Sometimes it's good to have your illusions shattered.

I'm 40 years old. And as long as I can remember, The Family Circus has been a comic I had no use for. I don't even remember it, and yet I know I regularly read the comics in the The Chicago Tribune as a kid. Hell, even at eight or nine I was reading terrible, adult-oriented strips like Fred Basset and The Lockhorns, but The Family Circus was uncool even for an eight-year-old. At twelve, I would take the Sunday strips and, with some Wite-Out, recaption the cloying "jokes" of Jeffy & Co into something dirty (or maybe draw a turd coming out of the back of their footie pjs). I wanted no part of their innocence, and in fact wanted to defile it.

So it was with no small sense of irony for a father of two trying to protect his own children's innocence, and with a great deal of pleasure, that I find out The Family Circle wasn't always so squeaky clean. Oh, don't get me wrong, this isn't Mad Men or anything, but there are some similar, "if we only knew" moments in the single panel gags here. The dad smokes, has a cocktail, and occasionally gets fully drunk, though that's hinted at more in strips where the whole family is waiting for him to come home at night with an excuse for why he's late, or when he's at the breakfast table with a hangover icepack on his head.

Although not as strong a cartoonist, Keane has a wider range of gags than fellow family humor strip cartoonist Hank Ketcham's Dennis the Menace, and the kids are less knowingly obnoxious. They're just being kids, and gags emerge organically from their innocent lack of restraint, their dealing with the technology of the day, their resourceful repurposing of household items (like using a fan to fly a kite indoors), their grasp (or lack of same) of adult idioms and concepts, and their exasperating, expensive and messy forms of play. The mother here, modeled closely on Keane's own Australian bride, Thel, generally suffers stoically. No laughs for her. She also closely resembles a Wii avatar. Dad, on the other hand, gets the occasional gag when he clumsily attempts to handle trying parenting situations, or when he's actively hostile, such as when he dumps a fresh load of sand outside the empty sandbox, so that this time the kids can shovel the sand into the box.

Keane seemingly has an inexhaustible supply of solid visual and verbal gags, with very few obviously repeated ideas. It's understandable given the single panel format, and the period, that the jokes are never character-based, but it's a little curious he doesn't attempt to give different traits to the kids, or even have them argue with each other.

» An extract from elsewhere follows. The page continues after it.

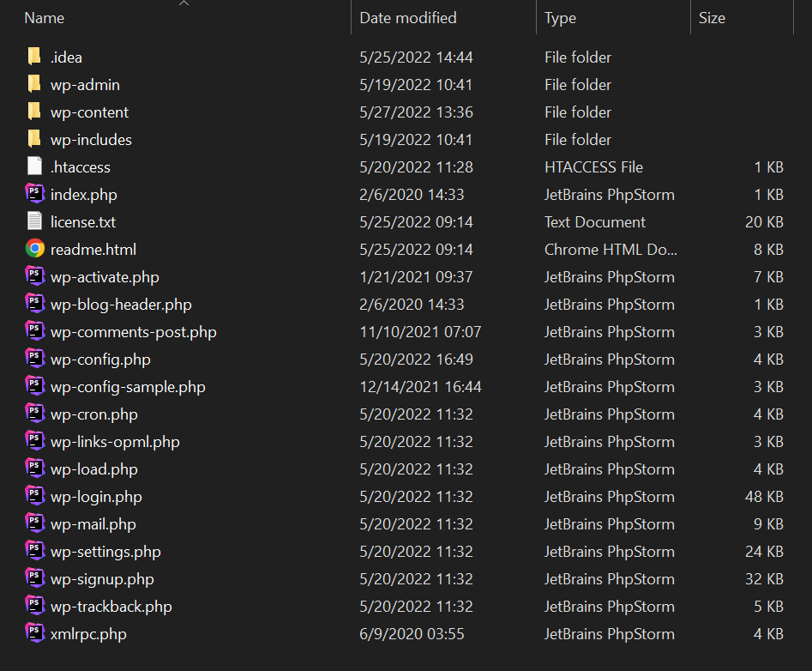Click the PhpStorm icon beside index.php

tap(34, 195)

They're a completely unified front, aside from one panel where the youngest one, Jeffy, runs into the living room, naked, to the delight of Mom's lady friends, and older brother Billy tells sister Dolly that that will be "a hard act to follow."

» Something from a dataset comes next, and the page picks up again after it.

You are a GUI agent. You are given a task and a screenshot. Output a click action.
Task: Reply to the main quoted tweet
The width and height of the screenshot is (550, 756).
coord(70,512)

It's a wholesome enough strip, and it's clear that Keane observed his children not just for material but with great affection, but there is a welcome sense of reality here--abandoned later in the strip--that parenting is often exhausting, embarrassing, and a pain in the ass. Not just an archival work one reads out of a sense of history and duty, it's more often than not very funny stuff.

Christopher Allen

A copy of the book was provided by the publisher for purpose of review.